Así, el libro nos lleva también a estos parajes del alma humana, tales como la "jungla blanca" que crece en la isla de Papúa con sus distritos milimétricamente americanos y sus campos de golf, que sirven de refugio y barrera de contención mental a una población venida de América y occidente que no duda en expoliar el mayor yacimiento de oro del mundo de la montaña Grasberg, sin miramientos para con las tribus vírgenes que viven en la isla. O el sobrecogedor relato de los pederastas más peligrosos que cumplen condena en una prisión camboyana, muchos de ellos también occidentales que durante unos meses solían dejar sus ocupaciones y civilizadas vidas para abusar de los menores del país asiático. Y uno de los que más me han gustado: el fotógrafo de los muertos, que cuenta la vida de Nhem, quien fue reclutado con dieciséis años por los jemeres rojos durante el genocidio de Camoboya para que fotografiara a los reclusos del campo de exterminio S-21 y documentase así su último gesto de miedo o resignación antes de ser ejecutado. ¿Los delitos? Llevar gafas, haber estudiado una carrera o saber idiomas... Muchos de los condenados le preguntaban que les iba a pasar, a lo que Nhem respondía (mintiendo) que él no sabía nada, que él sólo era el fotógrafo.
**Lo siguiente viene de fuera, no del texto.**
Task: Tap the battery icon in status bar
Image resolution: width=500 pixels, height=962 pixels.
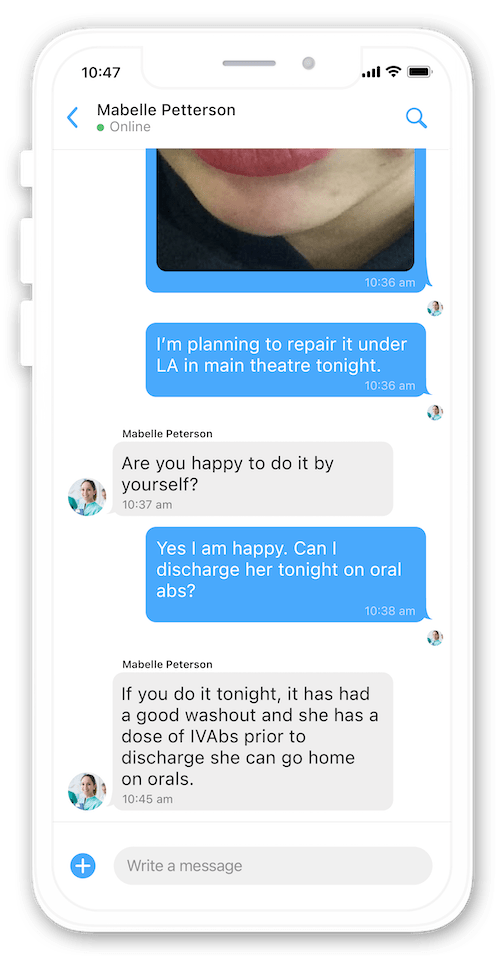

Pero afortunadamente, no todos los retratos de la condición humana enfrentada a sus peores pesadillas afronta un saldo tan devastador. Tal es el caso de las temibles mujeres del escuadrón femenino del Viet Cong, entre ellas la aguerrida Vo Thi Mo, quien habiendo emboscado a tres soldados americanos en la jungla y teniéndolos en el punto de mira para dispararlos, los vio compartiendo fotos y cartas de sus familias y llorando. Y no pudo hacerlo. De pronto había descubierto que el "Enemigo" eran personas como ella. Y desde luego, la historia de ese "rebelde desconocido" que se volvió internacionalmente famoso al ser grabado y fotografiado de pie frente a una columna de tanques durante la revuelta de la Plaza de Tiananmen de 1989 en la República Popular China.
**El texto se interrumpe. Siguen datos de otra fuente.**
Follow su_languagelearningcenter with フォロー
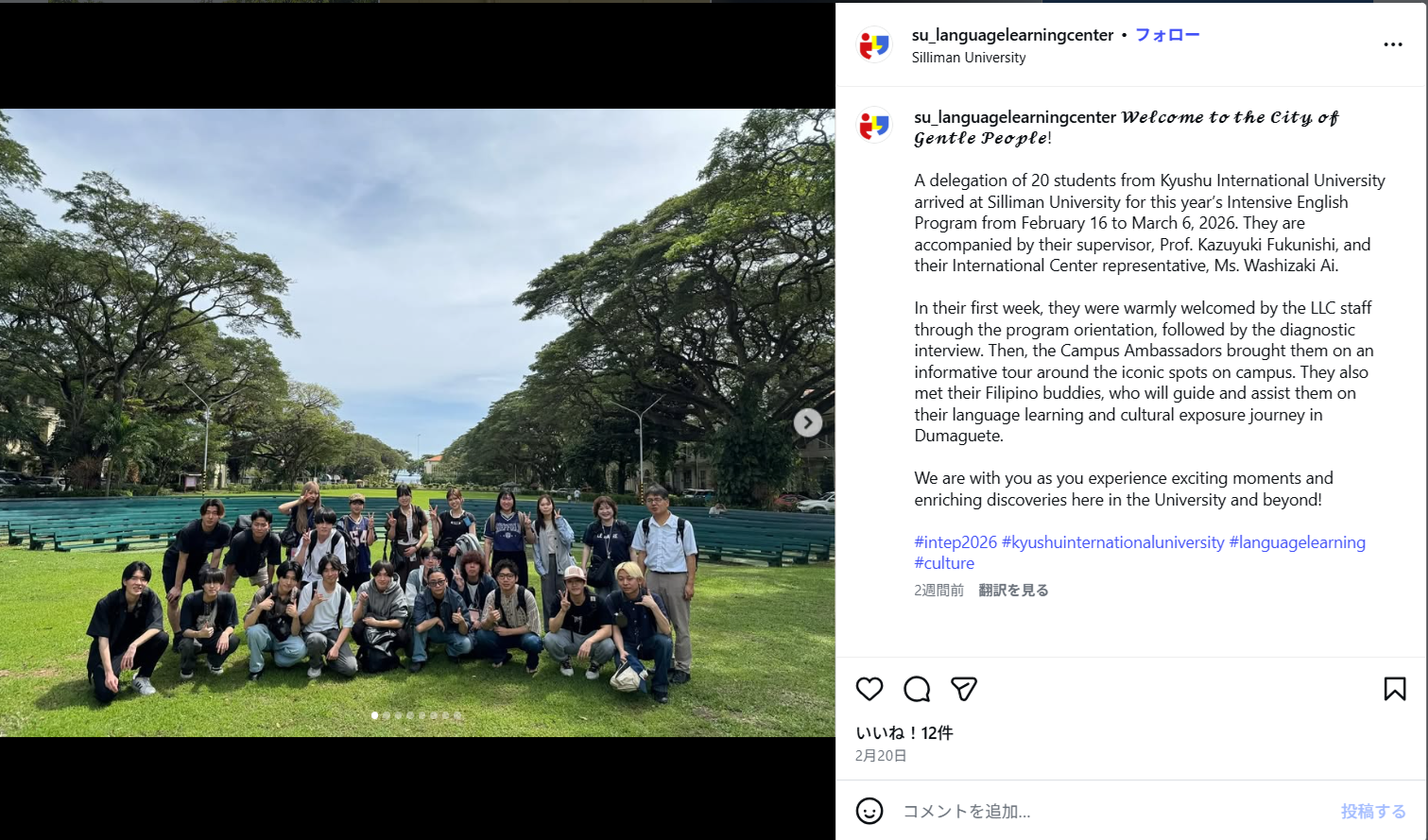The image size is (1428, 840). pos(1167,35)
"No sabemos su nombre. No hemos visto su rostro. Tampoco hemos escuchado su voz. Lo que sí sabemos: durante tres minutos se enfrentó, desarmado y sin ayuda, a una columna de tanques chicos, dejando para la historia la imagen que desde entonces ha inspirado las ansias de libertad de pueblos de todo el mundo. Si alguien me preguntara por la exclusiva que querría escribir antes de que me jubilen, sería la suya. Encontrar el rebelde desconocido y preguntarle: ¿qué te hizo pensar que podrías parar el mayor ejército del mundo, tú solo?" (...)
"Tanques contra personas - respondería tal vez - Parece un enfrentamiento desigual y lo es. Siempre terminan ganando las personas, aunque a veces lleve mucho tiempo darse cuenta".